▶ _Texto de estudo_:
Os resultados normais das espirometrias dos trabalhadores estudados (em 82,3% dos casos) estão de acordo com uma pesquisa realizada no Rio Grande do Sul em um grupo de trabalhadores envolvidos na produção de fertilizantes em diferentes exposições ocupacionais,26 assim como com trabalhos realizados na área de pneumopatias ocupacionais.21,23 Em uma pesquisa realizada na região carbonífera do extremo sul de Santa Catarina, foi constatado que a maioria dos mineradores de carvão apresentou espirometrias normais. Esses achados foram atribuídos a melhorias nas condições de trabalho, ao uso de EPIs, bem como à adoção de medidas de redução da poeira no ambiente de trabalho.7

A não semelhança entre as variáveis espirométricas e o tempo de exposição à mineração está de acordo com outros trabalhos que também não evidenciaram diferenças significativas entre o tempo de exposição à poeira ocupacional e a função pulmonar.23,27 Os achados são semelhantes com os índices espirométricos de mineiros de rocha fosfática no Canadá, não se observando reduções nos índices espirométricos devido a essa exposição ocupacional.28 Os trabalhadores estudados realizaram espirometrias seriadas anuais ao longo de 3 a 7 anos, não sendo encontrada nenhuma evidência de declínio acentuado do VEF1 que pudesse ser atribuída à exposição ocupacional.28 Por outro lado, um recente estudo publicado apresentou uma correlação do tempo de exposição aos poluentes do ar presentes no processo produtivo das cerâmicas com as alterações da função pulmonar; porém, em funcionários que não utilizavam os EPIs.29

No presente estudo não foram observadas associações significativas dos sintomas respiratórios com alterações espirométricas, semelhante à pesquisa de De Capitani com trabalhadores expostos a rocha fosfática.30 Já em trabalhadores de marmorarias, foi evidenciada diferença estatisticamente significativa entre a presença de dispneia e resultados da espirometria.23) Em outra pesquisa, os sintomas se associaram somente com a presença de antecedentes de doenças respiratórias e com o tabagismo.20) É importante pontuar que as comparações dos achados do presente estudo foram realizadas com trabalhadores expostos a outras poeiras minerais e com efeitos potencialmente diferentes. Adicionalmente, o presente estudo não realizou estudos radiográficos de tórax, o que impossibilita a confirmação de pneumoconiose. Informações da empresa indicam que, até o presente momento, não existem casos de pneumoconiose registrados nos trabalhadores expostos a poeira mineral.

▶ _Dados para análise_:
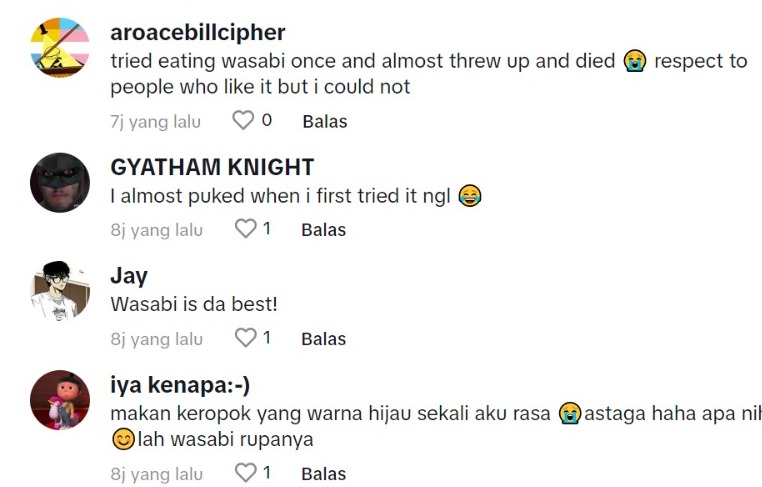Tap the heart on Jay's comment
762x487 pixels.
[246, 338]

* * *

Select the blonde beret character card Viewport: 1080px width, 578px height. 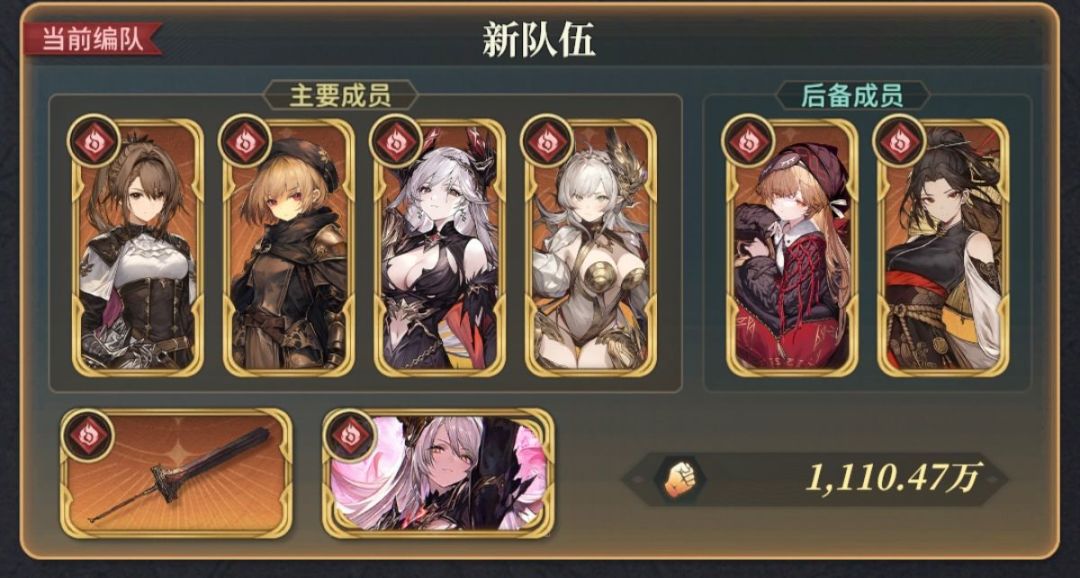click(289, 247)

▶ _Conjunto de tarefas_:
(A) Reescreva em forma de lista o parágrafo do texto de estudo que começa com "Os resultados normais das espirometrias", mantendo os fatos principais.
(B) Responda às perguntas com base no texto de estudo:
(i) Em que porcentagem dos casos as espirometrias dos trabalhadores estudados tiveram resultado normal?
(ii) Em que país trabalhavam os mineiros de rocha fosfática cujos índices espirométricos são comparados aos achados?
(iii) Que exame o presente estudo não realizou, o que impossibilita a confirmação de pneumoconiose?
(C) Traduza para o inglês esta frase do texto de estudo: "Informações da empresa indicam que, até o presente momento, não existem casos de pneumoconiose registrados nos trabalhadores expostos a poeira mineral."

▶ _Resultados do exercício_:
(A)
- As espirometrias dos trabalhadores estudados foram normais em 82,3% dos casos.
- Esse resultado concorda com uma pesquisa feita no Rio Grande do Sul com trabalhadores da produção de fertilizantes, em diferentes exposições ocupacionais.
- Também concorda com trabalhos sobre pneumopatias ocupacionais.
- Uma pesquisa na região carbonífera do extremo sul de Santa Catarina constatou espirometrias normais na maioria dos mineradores de carvão.
- Esses achados foram atribuídos a melhorias nas condições de trabalho, ao uso de EPIs e à adoção de medidas de redução da poeira no ambiente de trabalho.

(B)
(i) Em 82,3% dos casos.
(ii) No Canadá.
(iii) Estudos radiográficos de tórax.

(C) Information from the company indicates that, to date, there are no recorded cases of pneumoconiosis among workers exposed to mineral dust.